PROBLEM DESCRIPTION
Start at the line in the entries below that contains "The height and width of the screenshot is (840, 1431).", stop at the line that contains "Task: Switch to the Opportunities tab", and output exactly the lines in that span, both ends included.

[Items from a dataset]

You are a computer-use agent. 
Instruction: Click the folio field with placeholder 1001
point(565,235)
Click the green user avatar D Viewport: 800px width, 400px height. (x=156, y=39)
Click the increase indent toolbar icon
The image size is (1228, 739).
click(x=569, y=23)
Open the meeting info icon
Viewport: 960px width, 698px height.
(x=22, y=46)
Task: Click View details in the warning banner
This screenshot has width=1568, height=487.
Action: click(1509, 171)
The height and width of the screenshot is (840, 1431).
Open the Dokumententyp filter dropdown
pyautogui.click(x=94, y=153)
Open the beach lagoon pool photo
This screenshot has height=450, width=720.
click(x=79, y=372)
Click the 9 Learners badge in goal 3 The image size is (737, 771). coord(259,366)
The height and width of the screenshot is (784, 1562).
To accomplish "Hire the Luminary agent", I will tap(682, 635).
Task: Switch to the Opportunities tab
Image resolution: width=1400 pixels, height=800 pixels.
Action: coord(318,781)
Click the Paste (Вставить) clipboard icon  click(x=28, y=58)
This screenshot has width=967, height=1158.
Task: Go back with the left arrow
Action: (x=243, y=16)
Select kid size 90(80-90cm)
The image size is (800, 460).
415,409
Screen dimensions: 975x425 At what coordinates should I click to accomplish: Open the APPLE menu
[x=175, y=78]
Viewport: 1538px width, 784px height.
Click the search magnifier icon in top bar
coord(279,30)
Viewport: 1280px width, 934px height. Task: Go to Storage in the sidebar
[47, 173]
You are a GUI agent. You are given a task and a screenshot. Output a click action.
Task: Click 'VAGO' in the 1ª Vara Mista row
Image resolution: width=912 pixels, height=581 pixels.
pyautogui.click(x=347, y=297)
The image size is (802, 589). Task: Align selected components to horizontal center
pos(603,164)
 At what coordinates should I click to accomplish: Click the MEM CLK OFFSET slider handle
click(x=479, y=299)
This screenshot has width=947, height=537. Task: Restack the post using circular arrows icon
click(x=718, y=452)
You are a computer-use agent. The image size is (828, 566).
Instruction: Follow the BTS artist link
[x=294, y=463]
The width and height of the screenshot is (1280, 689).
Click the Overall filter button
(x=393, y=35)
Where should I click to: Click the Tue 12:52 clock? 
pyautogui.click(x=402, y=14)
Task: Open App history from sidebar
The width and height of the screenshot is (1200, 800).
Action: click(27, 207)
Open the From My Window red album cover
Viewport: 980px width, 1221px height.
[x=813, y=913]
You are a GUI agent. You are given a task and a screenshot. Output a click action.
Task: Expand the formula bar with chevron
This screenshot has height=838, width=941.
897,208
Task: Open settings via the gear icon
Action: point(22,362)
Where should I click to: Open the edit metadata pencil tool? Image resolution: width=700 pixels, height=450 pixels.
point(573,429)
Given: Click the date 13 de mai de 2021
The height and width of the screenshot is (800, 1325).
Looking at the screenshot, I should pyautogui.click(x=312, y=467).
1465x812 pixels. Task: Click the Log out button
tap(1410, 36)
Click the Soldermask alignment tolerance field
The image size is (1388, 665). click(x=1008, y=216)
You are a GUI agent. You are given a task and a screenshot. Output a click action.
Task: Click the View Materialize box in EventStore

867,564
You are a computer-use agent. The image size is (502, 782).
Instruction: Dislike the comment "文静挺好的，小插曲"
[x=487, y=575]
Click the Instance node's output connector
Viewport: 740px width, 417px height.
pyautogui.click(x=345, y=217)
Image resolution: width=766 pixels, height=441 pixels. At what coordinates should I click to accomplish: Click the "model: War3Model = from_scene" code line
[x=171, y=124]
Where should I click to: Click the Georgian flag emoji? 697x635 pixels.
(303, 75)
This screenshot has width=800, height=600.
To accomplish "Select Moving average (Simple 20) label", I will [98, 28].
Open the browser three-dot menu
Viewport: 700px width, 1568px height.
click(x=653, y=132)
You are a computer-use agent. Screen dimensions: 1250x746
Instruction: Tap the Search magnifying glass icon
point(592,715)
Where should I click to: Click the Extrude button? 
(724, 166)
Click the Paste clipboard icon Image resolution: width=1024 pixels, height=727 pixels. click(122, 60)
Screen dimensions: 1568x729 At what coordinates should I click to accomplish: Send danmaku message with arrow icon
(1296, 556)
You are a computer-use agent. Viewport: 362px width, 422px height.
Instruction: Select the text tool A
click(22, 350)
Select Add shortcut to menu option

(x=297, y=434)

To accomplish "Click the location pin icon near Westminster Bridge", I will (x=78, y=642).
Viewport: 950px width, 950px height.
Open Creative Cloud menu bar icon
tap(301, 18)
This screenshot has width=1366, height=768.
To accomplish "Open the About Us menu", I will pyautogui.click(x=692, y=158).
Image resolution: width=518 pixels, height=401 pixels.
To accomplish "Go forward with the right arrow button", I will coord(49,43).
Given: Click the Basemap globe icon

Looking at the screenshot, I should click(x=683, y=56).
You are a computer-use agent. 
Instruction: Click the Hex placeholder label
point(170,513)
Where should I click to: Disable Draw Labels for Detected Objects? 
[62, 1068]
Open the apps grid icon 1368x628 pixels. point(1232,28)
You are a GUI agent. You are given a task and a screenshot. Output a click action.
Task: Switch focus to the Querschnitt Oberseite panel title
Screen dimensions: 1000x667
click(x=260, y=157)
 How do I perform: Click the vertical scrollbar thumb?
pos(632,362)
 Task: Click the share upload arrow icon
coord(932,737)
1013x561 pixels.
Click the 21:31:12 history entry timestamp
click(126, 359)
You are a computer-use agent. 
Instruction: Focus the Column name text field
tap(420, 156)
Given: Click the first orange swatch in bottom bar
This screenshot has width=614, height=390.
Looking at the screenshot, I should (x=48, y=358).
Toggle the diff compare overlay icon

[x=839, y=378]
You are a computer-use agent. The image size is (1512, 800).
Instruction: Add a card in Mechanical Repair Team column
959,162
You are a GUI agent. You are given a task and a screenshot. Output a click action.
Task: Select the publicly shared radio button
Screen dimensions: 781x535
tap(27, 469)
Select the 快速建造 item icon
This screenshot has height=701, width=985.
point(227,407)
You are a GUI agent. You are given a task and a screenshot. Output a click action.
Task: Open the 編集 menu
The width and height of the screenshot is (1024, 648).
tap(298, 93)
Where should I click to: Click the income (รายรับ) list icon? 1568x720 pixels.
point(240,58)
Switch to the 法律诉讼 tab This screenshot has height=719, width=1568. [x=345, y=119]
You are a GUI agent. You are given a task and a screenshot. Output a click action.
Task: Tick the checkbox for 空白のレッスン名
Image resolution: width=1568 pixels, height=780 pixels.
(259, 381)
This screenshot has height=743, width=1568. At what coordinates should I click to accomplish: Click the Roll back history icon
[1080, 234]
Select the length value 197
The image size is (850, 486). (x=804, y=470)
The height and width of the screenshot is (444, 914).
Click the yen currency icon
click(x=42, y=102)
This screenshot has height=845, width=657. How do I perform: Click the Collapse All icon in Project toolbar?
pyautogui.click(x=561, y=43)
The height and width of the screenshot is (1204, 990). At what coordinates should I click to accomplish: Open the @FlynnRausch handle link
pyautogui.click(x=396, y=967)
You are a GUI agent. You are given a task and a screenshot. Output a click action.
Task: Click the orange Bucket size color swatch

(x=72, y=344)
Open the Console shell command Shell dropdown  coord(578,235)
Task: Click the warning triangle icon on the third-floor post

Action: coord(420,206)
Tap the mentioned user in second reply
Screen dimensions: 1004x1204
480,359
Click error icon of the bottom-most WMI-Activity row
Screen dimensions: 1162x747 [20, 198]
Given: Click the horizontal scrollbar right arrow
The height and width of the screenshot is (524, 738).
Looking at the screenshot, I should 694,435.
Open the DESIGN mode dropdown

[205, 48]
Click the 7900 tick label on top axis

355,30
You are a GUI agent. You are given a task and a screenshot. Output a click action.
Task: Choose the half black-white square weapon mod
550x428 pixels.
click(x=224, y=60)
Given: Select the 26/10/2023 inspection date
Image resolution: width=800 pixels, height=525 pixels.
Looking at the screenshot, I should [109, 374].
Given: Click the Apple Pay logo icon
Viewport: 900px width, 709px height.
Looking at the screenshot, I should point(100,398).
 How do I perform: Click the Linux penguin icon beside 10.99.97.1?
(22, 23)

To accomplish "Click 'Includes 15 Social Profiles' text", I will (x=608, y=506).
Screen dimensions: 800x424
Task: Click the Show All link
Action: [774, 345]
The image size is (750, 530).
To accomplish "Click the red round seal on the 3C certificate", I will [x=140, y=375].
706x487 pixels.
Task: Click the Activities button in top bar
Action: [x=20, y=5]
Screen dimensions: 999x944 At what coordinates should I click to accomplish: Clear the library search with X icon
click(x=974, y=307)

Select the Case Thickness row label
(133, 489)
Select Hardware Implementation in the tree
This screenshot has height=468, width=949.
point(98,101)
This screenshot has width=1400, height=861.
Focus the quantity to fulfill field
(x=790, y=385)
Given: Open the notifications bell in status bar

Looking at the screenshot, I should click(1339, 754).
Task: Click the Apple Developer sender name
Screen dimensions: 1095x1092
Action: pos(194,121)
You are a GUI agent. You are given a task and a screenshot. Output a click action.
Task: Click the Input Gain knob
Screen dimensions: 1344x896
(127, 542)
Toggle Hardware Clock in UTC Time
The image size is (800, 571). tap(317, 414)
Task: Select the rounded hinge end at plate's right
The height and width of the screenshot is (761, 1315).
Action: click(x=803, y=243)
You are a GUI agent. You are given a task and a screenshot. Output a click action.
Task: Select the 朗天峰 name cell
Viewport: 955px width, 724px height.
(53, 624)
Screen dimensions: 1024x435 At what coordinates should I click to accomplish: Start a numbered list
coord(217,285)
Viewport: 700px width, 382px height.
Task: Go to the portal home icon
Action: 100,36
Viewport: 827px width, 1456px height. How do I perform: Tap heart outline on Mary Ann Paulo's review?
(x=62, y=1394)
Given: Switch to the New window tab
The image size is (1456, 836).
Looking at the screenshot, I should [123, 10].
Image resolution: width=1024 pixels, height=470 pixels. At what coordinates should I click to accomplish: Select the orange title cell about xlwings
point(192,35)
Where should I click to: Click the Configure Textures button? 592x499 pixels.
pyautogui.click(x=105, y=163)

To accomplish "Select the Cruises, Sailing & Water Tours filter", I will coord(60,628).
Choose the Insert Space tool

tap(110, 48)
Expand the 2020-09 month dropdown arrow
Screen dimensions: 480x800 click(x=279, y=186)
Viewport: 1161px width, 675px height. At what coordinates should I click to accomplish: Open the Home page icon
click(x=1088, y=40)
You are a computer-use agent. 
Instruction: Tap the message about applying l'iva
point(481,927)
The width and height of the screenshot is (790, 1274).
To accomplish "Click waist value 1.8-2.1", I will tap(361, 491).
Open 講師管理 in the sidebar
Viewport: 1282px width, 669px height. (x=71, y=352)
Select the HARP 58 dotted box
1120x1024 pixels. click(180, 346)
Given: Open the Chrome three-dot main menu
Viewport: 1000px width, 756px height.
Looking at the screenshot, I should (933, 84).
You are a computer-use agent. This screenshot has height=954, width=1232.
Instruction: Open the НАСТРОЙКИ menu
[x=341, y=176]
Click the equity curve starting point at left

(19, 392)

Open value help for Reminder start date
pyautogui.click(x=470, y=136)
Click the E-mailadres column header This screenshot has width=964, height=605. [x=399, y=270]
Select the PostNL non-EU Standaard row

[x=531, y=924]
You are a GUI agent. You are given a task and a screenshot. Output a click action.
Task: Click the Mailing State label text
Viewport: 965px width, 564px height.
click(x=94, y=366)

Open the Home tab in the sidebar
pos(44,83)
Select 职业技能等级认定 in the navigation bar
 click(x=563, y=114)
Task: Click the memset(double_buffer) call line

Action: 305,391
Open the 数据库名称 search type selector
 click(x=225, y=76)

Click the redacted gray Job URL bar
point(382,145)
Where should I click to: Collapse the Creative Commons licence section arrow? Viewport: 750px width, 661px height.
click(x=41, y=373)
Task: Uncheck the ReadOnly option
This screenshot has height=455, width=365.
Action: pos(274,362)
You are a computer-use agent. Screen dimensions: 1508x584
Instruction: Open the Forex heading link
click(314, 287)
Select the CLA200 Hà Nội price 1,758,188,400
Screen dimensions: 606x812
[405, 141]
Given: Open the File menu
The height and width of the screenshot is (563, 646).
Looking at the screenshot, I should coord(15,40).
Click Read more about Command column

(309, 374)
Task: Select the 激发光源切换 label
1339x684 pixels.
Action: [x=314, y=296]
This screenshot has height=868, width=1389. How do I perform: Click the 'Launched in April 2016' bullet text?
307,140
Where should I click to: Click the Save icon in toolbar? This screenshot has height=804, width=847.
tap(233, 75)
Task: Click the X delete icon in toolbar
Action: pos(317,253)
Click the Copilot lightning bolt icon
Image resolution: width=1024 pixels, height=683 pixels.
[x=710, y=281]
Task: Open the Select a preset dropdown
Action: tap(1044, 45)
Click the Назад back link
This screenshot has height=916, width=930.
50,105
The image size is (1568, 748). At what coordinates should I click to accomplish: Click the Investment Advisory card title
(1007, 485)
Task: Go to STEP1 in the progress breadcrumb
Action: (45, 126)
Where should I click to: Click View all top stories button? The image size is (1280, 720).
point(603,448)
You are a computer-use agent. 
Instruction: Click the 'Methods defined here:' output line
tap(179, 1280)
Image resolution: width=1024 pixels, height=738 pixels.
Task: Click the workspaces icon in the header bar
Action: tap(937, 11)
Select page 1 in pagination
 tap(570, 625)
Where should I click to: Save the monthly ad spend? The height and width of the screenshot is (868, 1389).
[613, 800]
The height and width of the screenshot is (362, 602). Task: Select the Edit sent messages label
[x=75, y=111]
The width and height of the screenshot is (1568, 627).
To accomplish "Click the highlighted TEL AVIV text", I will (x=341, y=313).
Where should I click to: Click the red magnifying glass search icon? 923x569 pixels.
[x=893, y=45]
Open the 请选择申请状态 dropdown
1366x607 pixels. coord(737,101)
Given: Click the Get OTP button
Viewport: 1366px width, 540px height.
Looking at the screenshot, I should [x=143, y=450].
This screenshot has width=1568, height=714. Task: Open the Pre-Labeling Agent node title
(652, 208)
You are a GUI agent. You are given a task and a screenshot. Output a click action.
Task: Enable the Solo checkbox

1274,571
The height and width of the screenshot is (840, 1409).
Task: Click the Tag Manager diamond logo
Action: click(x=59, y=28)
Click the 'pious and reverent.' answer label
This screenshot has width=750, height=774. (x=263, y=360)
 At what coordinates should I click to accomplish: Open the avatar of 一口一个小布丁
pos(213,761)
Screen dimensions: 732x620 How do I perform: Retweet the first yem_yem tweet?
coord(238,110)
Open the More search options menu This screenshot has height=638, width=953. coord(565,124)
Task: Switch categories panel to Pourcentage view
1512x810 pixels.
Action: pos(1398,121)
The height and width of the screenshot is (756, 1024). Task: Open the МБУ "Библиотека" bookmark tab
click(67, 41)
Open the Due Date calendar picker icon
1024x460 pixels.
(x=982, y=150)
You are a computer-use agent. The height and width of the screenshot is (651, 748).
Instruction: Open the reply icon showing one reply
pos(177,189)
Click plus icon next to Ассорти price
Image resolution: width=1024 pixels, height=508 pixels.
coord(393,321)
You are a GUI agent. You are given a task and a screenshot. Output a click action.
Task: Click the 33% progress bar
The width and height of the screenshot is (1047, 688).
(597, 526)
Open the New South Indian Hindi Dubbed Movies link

SOLUTION
The height and width of the screenshot is (840, 1431).
Open the Dokumententyp filter dropdown
pyautogui.click(x=94, y=153)
Open the beach lagoon pool photo
This screenshot has height=450, width=720.
click(x=79, y=372)
Click the 9 Learners badge in goal 3 The image size is (737, 771). coord(259,366)
The height and width of the screenshot is (784, 1562).
To accomplish "Hire the Luminary agent", I will tap(682, 635).
Task: Switch to the Opportunities tab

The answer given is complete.